Architecting agentic AI for scale and trust from the start

By: Noel Williams, Banking and Capital Markets Leader — PwC Australia
By: Sanya Mediratta, Senior Manager, Digital Trust – PwC Australia
By: Jerry Chen, Senior Solutions Architect – AWS

The race to deploy AI agents is accelerating—and so is the cost of getting it wrong.

Recent research from PwC shows companies with a mature responsible AI program recover faster from incidents. Those without one take more than three times as long—and might never fully recover value.

AI introduces new risks. But many existing controls, such as data governance, access controls, and operational processes, remain essential. In fact, AI can amplify any weaknesses in those controls at speed and scale.

Responsible AI works when organizations integrate AI-specific safeguards into existing risk frameworks and controls are engineered into the agentic platform infrastructure. Controls must be designed upfront that continue to run as core functionality of the agent, throughout the agent’s lifecycle. This is what moves organizations from pilot to scaled value.

You don’t need to start from scratch. But you do need to design trust from day one. This post brings together PwC’s risk and governance experience with Amazon Web Services (AWS) technical architecture and tooling. It sets out a practical blueprint for deploying AI agents safely—and at scale.

Three questions your board will ask

Let’s examine a common use case where your organization deploys an AI agent to handle customer support for triaging inquiries, resolving issues, and escalating complex cases. Within months, it’s successfully handling thousands of interactions daily at impressive speed, cost, and scale.
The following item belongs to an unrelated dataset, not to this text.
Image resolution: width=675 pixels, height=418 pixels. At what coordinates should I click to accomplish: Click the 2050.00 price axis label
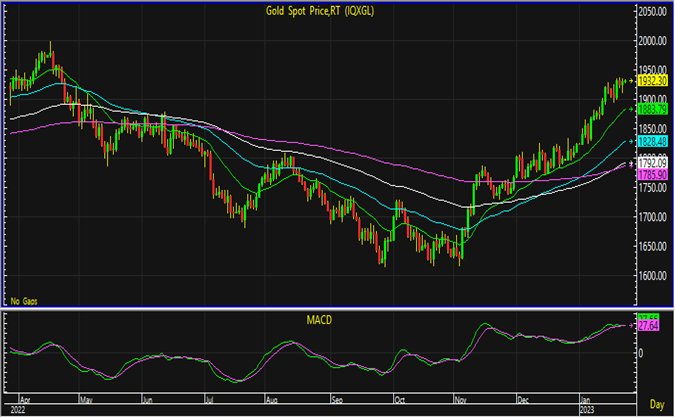point(652,12)
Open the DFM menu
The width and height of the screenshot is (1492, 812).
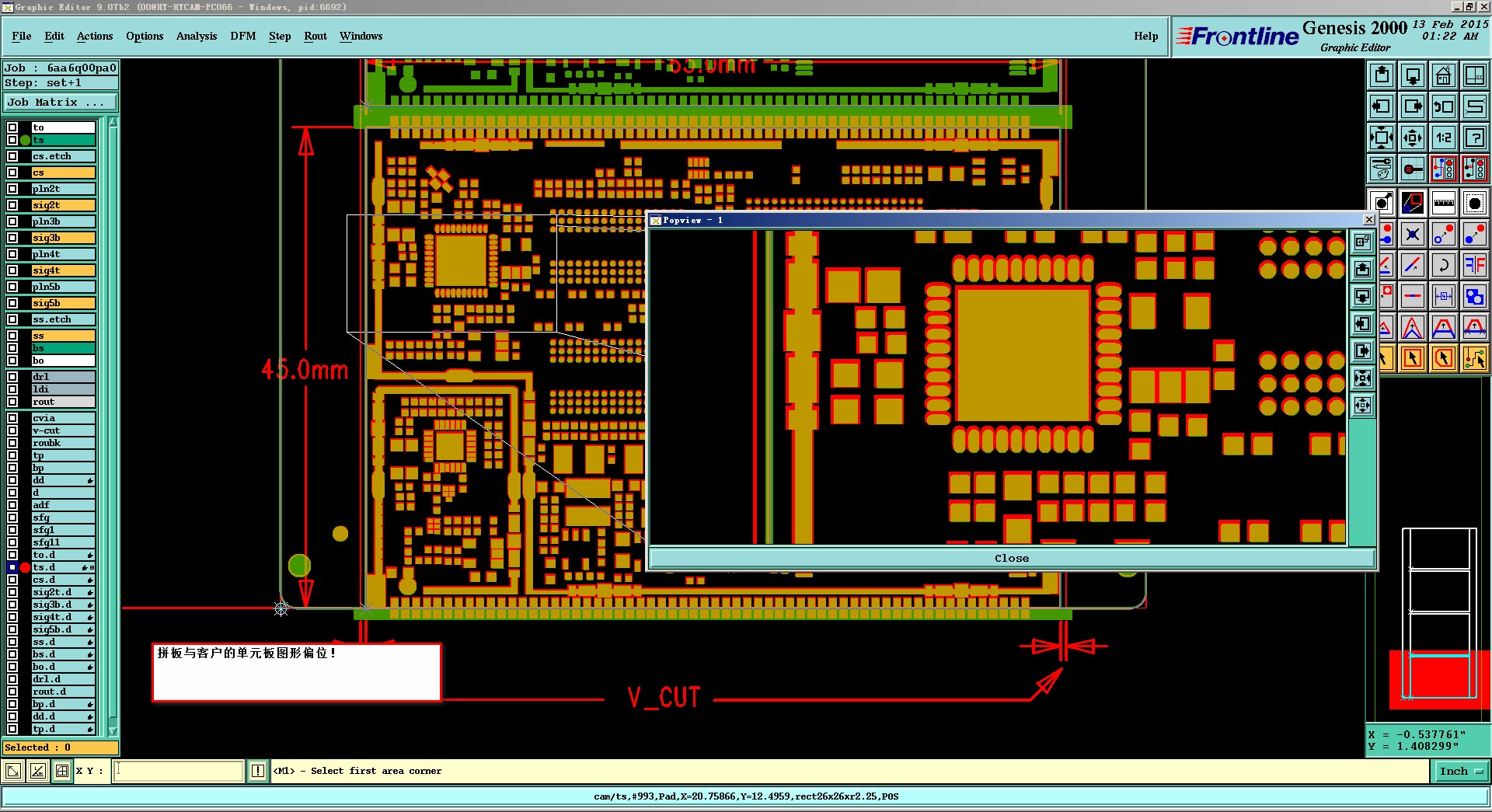click(x=242, y=36)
Before that happens, three questions will determine whether the solution scales and whether it remains trusted:

Can we explain how this solution makes decisions before we deploy it?
Who owns, monitors, and evaluates the overall solution performance, and when should they intervene?
Can we demonstrate sustained and trusted performance, and do we have evidence to prove it?

The following graphic illustrates these questions and how one naturally leads to the next.

Figure 1 – Illustration of the question sequence

The following sections go into each of these questions in detail.

Can we explain how this solution makes decisions before we deploy it?

Your customer support agent will triage thousands of inquiries daily. Before it touches a single customer interaction, your board needs confidence that they understand why it makes those decisions. Explainability isn’t an afterthought—it needs to be architected in from day one.

Operationalizing agentic AI on AWS in the AWS Prescriptive Guidance documentation provides practical frameworks across three dimensions:

Strategy — AI roadmap development with clear linkage to business outcomes, establishing governance frameworks that prioritize explainability from the outset
People — Structured skills development so relevant teams can interpret and communicate AI decisions
Technology — Agentic workflow design and system integration patterns that build observability and explainability into the architecture

AWS also has services and features that are particularly useful for you in this context:

Amazon Bedrock Guardrails Automated Reasoning checks can detect hallucinations, suggest corrections, and highlight unstated assumptions in the response of your generative AI application. More importantly, Automated Reasoning checks can explain why a statement is accurate using mathematically verifiable, deterministic formal logic.
Amazon SageMaker Clarify helps organizations detect bias in their AI models and explain why a model made a specific decision in plain terms that regulators, auditors, and boards can understand.
Amazon Bedrock AgentCore Observability helps you trace, debug, and monitor agent performance in production environments. It offers detailed visualizations of each step in the agent workflow, so you can inspect an agent’s execution path, audit intermediate outputs, and debug performance bottlenecks and failures.

Illustrative PwC governance checkpoints

Ask the following questions before deployment:

Has the board aligned on commercial rationale, values, and risk appetite?
Does this AI use case comply with applicable legal and regulatory requirements?
How does this agent use personal, third-party, and confidential information—in both training data and at inference?
Does the training data reflect all customer segments? Have potential blind spots been identified?
Can individual decisions be explained—not only model performance?
Do outputs make intuitive sense to domain experts?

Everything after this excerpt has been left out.